### TASK INPUTS
^^^^^^^^
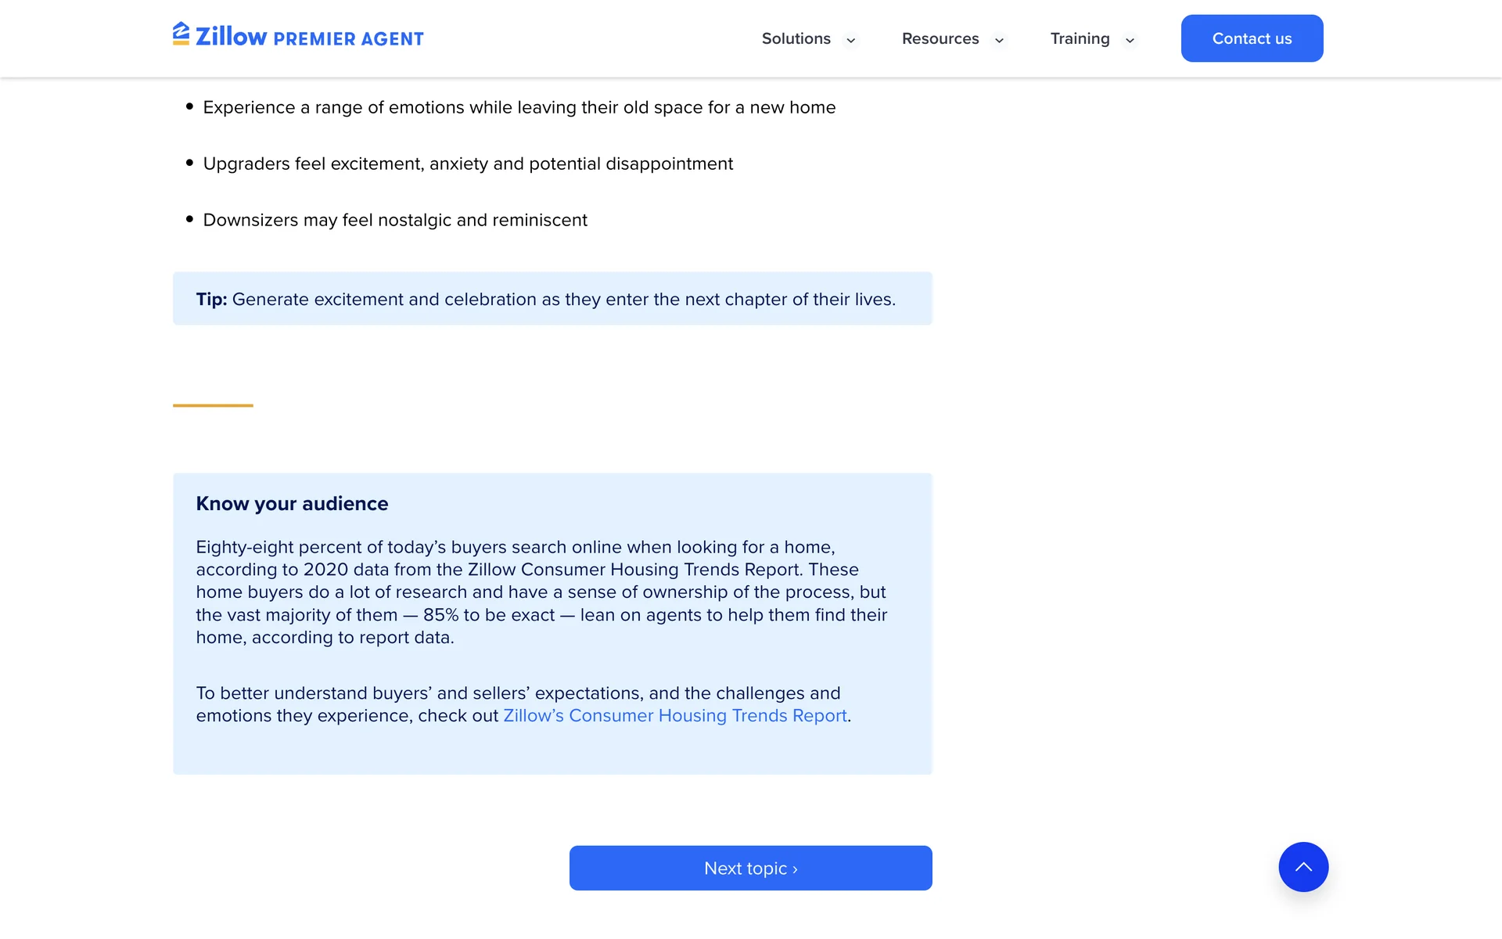The height and width of the screenshot is (939, 1502).
Task: Click the Zillow house logo icon
Action: (x=181, y=34)
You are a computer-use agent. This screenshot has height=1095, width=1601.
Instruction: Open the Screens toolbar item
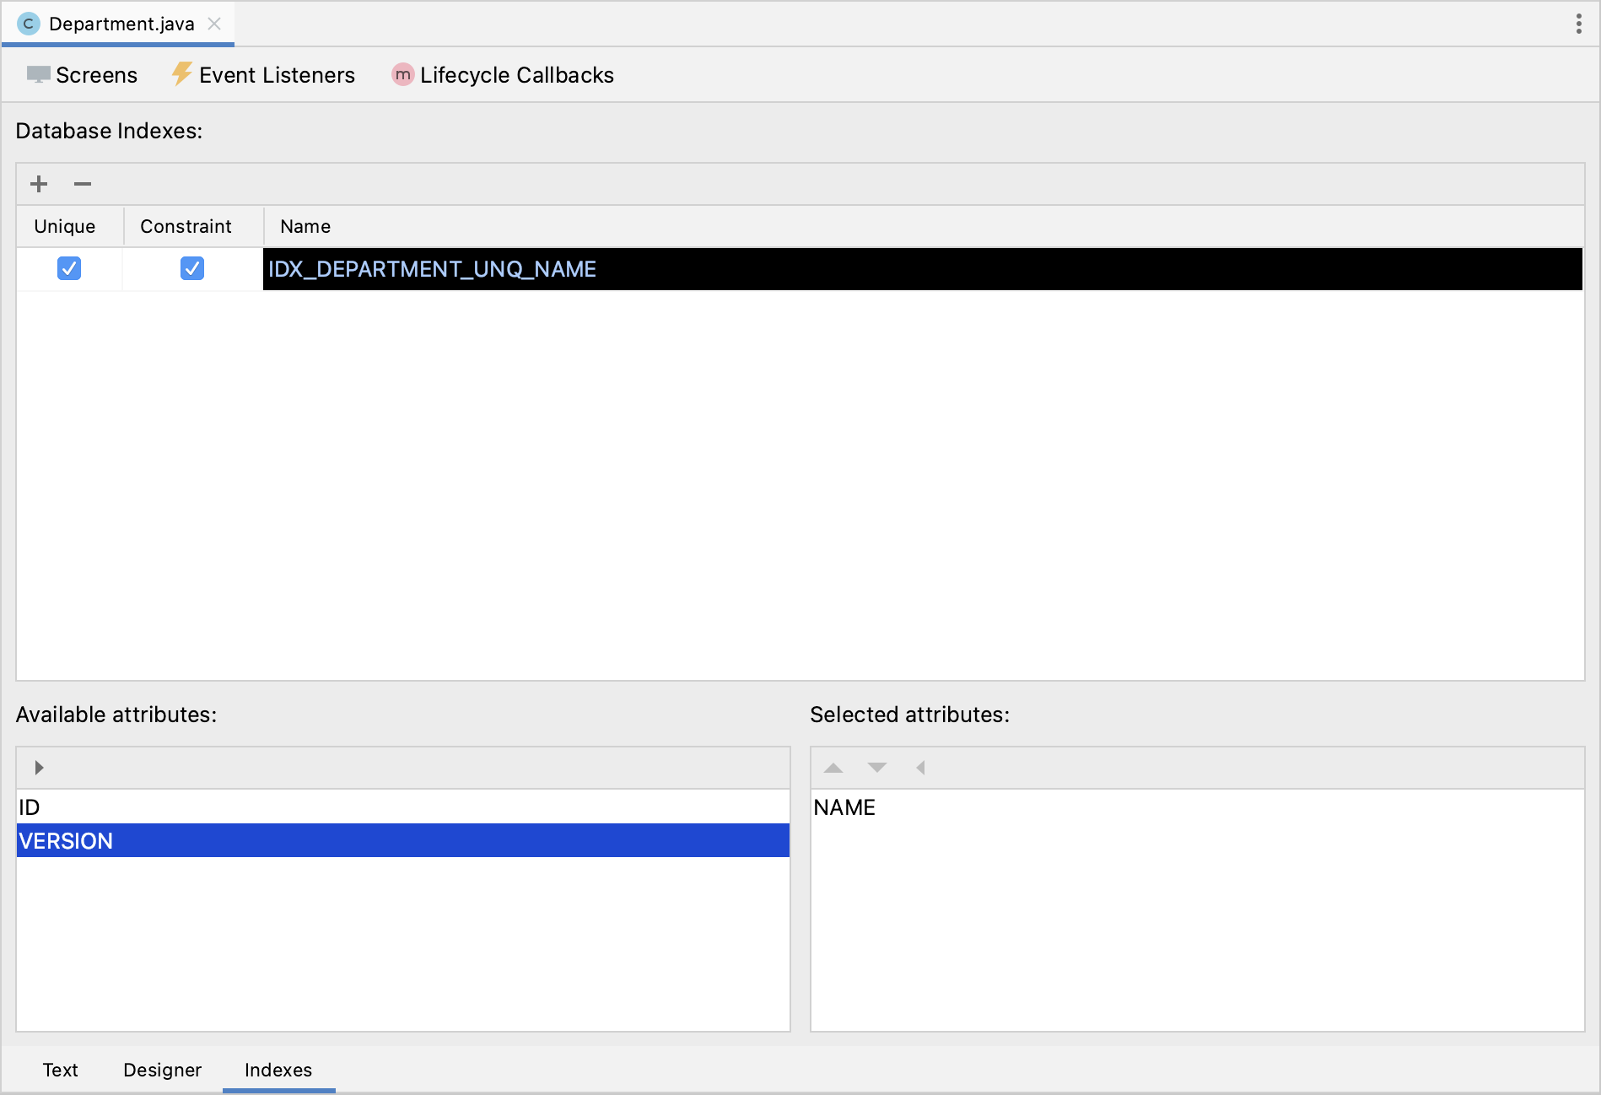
^^^^^^^^
### TASK GOAL
Transcribe exactly the lines that go from the one holding "You are a computer-use" through the last line of the entries, both included, and nothing besides them. Do not include any pictures.

### EXERCISE RESULT
You are a computer-use agent. This screenshot has height=1095, width=1601.
Instruction: Open the Screens toolbar item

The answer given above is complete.